61. According to the ld. AR, the facts of this case are squarely applicable to the instant case also since the liability had crystallized during the year and the invoices were received by the asse during the year from the vendor. In other words, a liability for an expenditure cannot be disallowed merely on the contention that the same pertains to transactions of an earlier year. Any expenditure incurred to meet a liability accruing and crystalizing in that year ought to be allowed. In the instant case, the assessee had no means of knowing or quantifying the expenditure that will be charged by the vendor until the invoice was received from them. The amounts were quantified, and the invoice was raised by the vendor and received by the appellant in AY 2015 16. Accordingly, the liability also crystalized in AY 2015-16. In this regard, the ld. AR also placed reliance on the following judicial precedents:-

i. PCIT vs. Rajasthan State Seed Corporation Ltd. [2017] 88 taxmann.com 445 (Rajasthan)

ii. CIT vs. Indian Petrochemicals Corporation Ltd. [2016] 74 taxmann.com 163 (Gujarat)

iii. DIT vs. Apparel Export Promotion Council [2010] 1 taxmann.com 222 (Delhi)

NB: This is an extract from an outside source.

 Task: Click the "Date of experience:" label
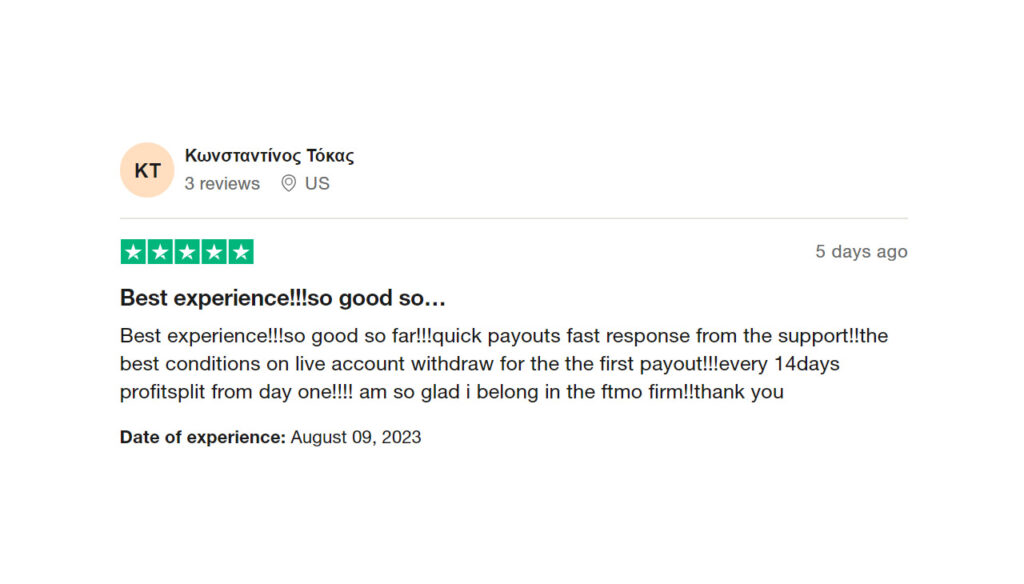tap(202, 437)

iv. DCIT vs. Enercon India Ltd [2017] 82 taxmann.com 334 (Mumbai)

62. The ld. AR submitted that it may also be noted that prior to introduction of the Income Computation and Disclosure Standards, the ‘Tax Accounting Standard’ II defined ‘Prior Period Items’ as “material charges or credits which arise in the previous year as a result of errors or omissions in the preparation of the financial statements of one or more previous years”. Thus, prior period items are those that occur due to any errors or omissions in the preparation of financial statements of earlier years. In the instant case, there was no such error or omission as the liability to record the IT service / maintenance expenses as an expenditure crystallised only in AY 2015-16 upon receipt of the invoices from the vendor and the same could not have been provided for on an estimate basis in the earlier years.

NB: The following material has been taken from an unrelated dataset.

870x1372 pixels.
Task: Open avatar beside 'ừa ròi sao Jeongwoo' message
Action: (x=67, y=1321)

63. Without prejudice to the above submissions, it was brought to our attention that these expenses were considered as that relating to the current year by the TPO while computing the net operating margins of the assessee. Consequently, the Transfer pricing adjustment proposed in the order u/s 92CA is also higher to this extent. Hence, these expenses should not be treated as prior period expenses.

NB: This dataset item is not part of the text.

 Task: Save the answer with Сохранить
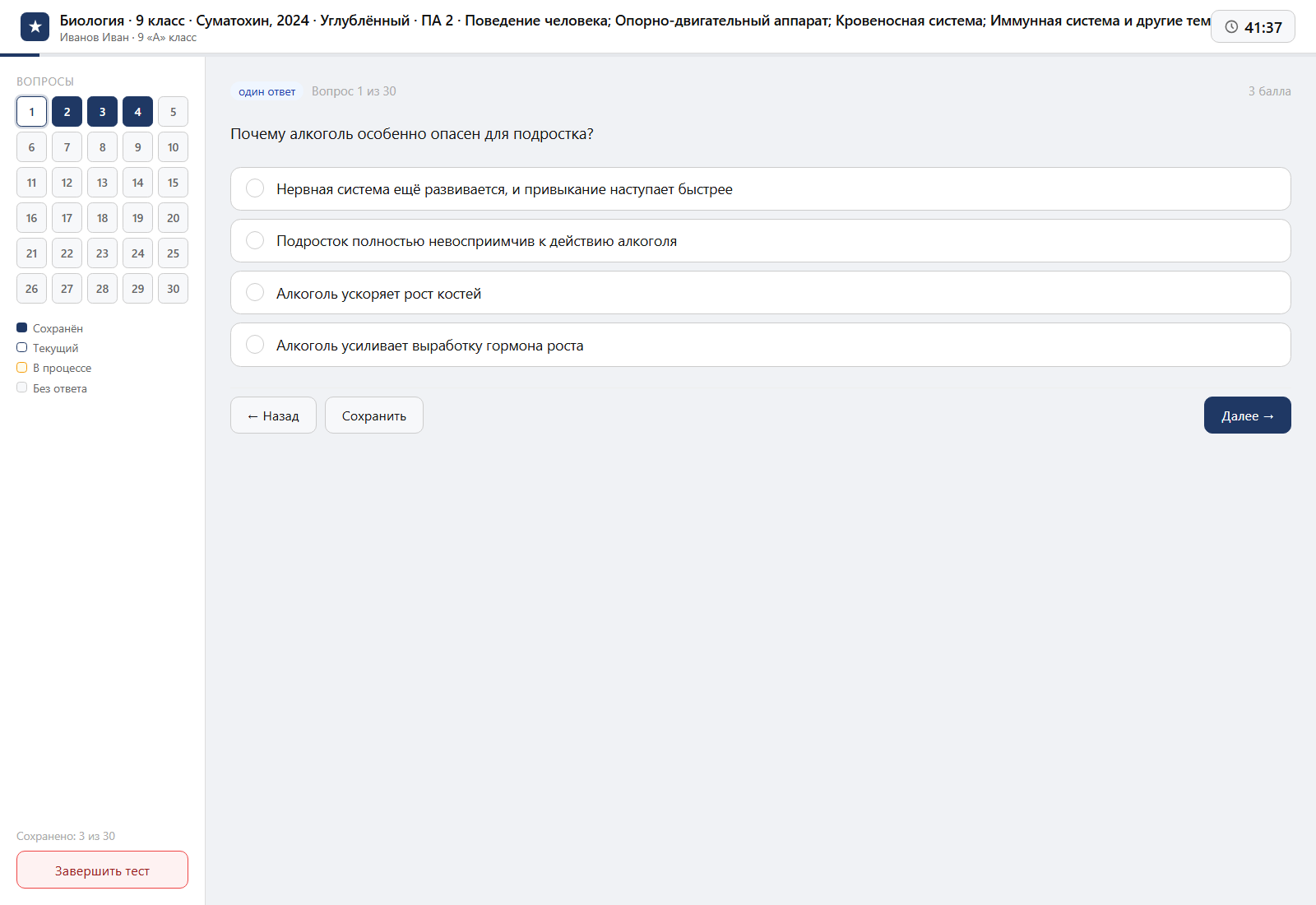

64. The ld. DR relied on the orders of lower authorities.

65. We have heard both the parties and considered the rival submissions. The AO disallowed the claim of expenditure to the tune of Rs. 72.44,263 relating to the earlier years. There is no dispute with regard to the fact that these expenses pertain to the earlier years. The assessee contends that these expenses are accounted for in this year as there were protracted negotiations with regard to the costs and after the crystallization of the same the invoices were raised and these expenses are accounted in this year. The assessee also relied on various court decisions including Delhi High court decision in the case of SMCC Construction India Ltd (38 com 146) wherein the Court held that the prior period expenses can be allowed if the liability is determined and crystallized in the current year. From the details furnished by the assessee, it is observed that all these expenses are from the related group concerns and assessee has not produced any evidence to show that these expenses actually crystallized during the current year, except invoices from its AE. No evidence for negotiations or finalization of terms is produced. We don’t find any such negotiations are required for the sharing of expenditure as much of the expenses are in the nature of Information Technology services made available to the assessee in India. Apparently, no TDS was effected. There is no dispute that these expenses are related to earlier period and there is no substantiation that these are crystallised during the current AY except for the raising of invoices by the AE which is within the ambit of the assessee. Accordingly, the expenditure is not relatable to this year, as the same is crystallized this year. Hence we confirm the directions of the DRP.

66. In the result, the appeal by the assessee is partly allowed for statistical purposes.

Pronounced in the open court on this 22nd day of September, 2021.